Selectivity of the imidazoline α‐adrenoceptor agonists (oxymetazoline and cirazoline) for human cloned α 1 ‐adrenoceptor subtypes

1 To investigate the structure‐activity relationships of α‐adrenoceptor agonists for the α 1 ‐adrenoceptor subtypes*, we have compared the imidazoline class of compounds, oxymetazoline and cirazoline, with the phenethylamine, noradrenaline, in their affinities and also in their intrinsic activities in Chinese hamster ovary (CHO) cells stably expressing the cloned human α 1 ‐adrenoceptor subtypes (α 1a ‐, α 1b ‐, and α 1d ‐subtypes) 2 Radioligand binding studies with [ 125 I]‐HEAT showed that cirazoline and oxymetazoline had higher affinities at α 1a ‐subtype than at α 1b ‐ and (α 1d ‐subtypes, while noradrenaline had higher affinity at the α 1d ‐subtype than at α 1a ‐ and α 1b ‐subtypes. 3 In functional studies, cirazoline caused transients of cytosolic Ca 2+ concentrations ([Ca 2+ ] response) in a concentration‐dependent manner and developed a maximal response similar to that to noradrenaline in CHO cells expressing the α 1a ‐subtype, while it acted as a partial agonist at α 1b ‐ and α 1d ‐adrenoceptors.
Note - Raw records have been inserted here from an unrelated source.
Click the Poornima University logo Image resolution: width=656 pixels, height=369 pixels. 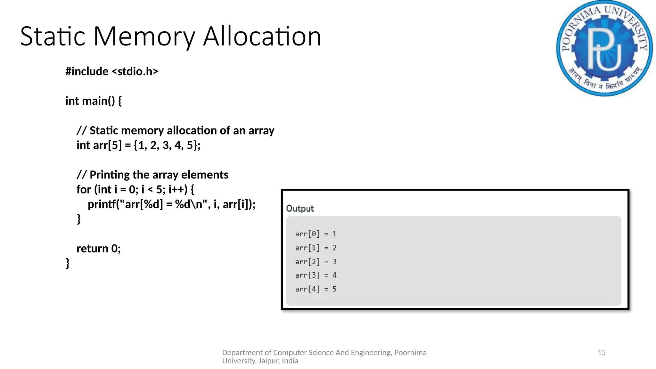(x=604, y=48)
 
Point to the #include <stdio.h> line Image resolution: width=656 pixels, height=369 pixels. (x=112, y=71)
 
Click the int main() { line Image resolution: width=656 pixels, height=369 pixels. (x=94, y=101)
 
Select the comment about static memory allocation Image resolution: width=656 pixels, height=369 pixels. (x=176, y=130)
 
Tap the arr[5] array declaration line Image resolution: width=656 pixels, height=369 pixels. (x=138, y=145)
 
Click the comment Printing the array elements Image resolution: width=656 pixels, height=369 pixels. (x=152, y=175)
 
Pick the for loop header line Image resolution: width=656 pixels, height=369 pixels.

Oxymetazoline, on the other hand, was a weak agonist at α 1a ‐adrenoceptors, and has no intrinsic activity at the other subtypes. 4 Using the phenoxybenzamine inactivation method, the relationships between receptor occupancy and noradrenaline‐induced [Ca 2+ ] i response for α 1a ‐ and α 1d ‐subtypes were found to be linear, whereas it was moderately hyperbolic for the α 1b ‐subtype, indicating the absence of receptor reserves in CHO cells expressing α 1a ‐ and α 1d ‐subtypes while there exists a small receptor reserve for CHO cells expressing the α 1b ‐subtype. 5 In summary, our data obtained in cells exclusively expressing a single receptor subtype support the idea that the relative role of agonist affinity and intrinsic activity may vary depending on the subtype of α 1 ‐adrenoceptor.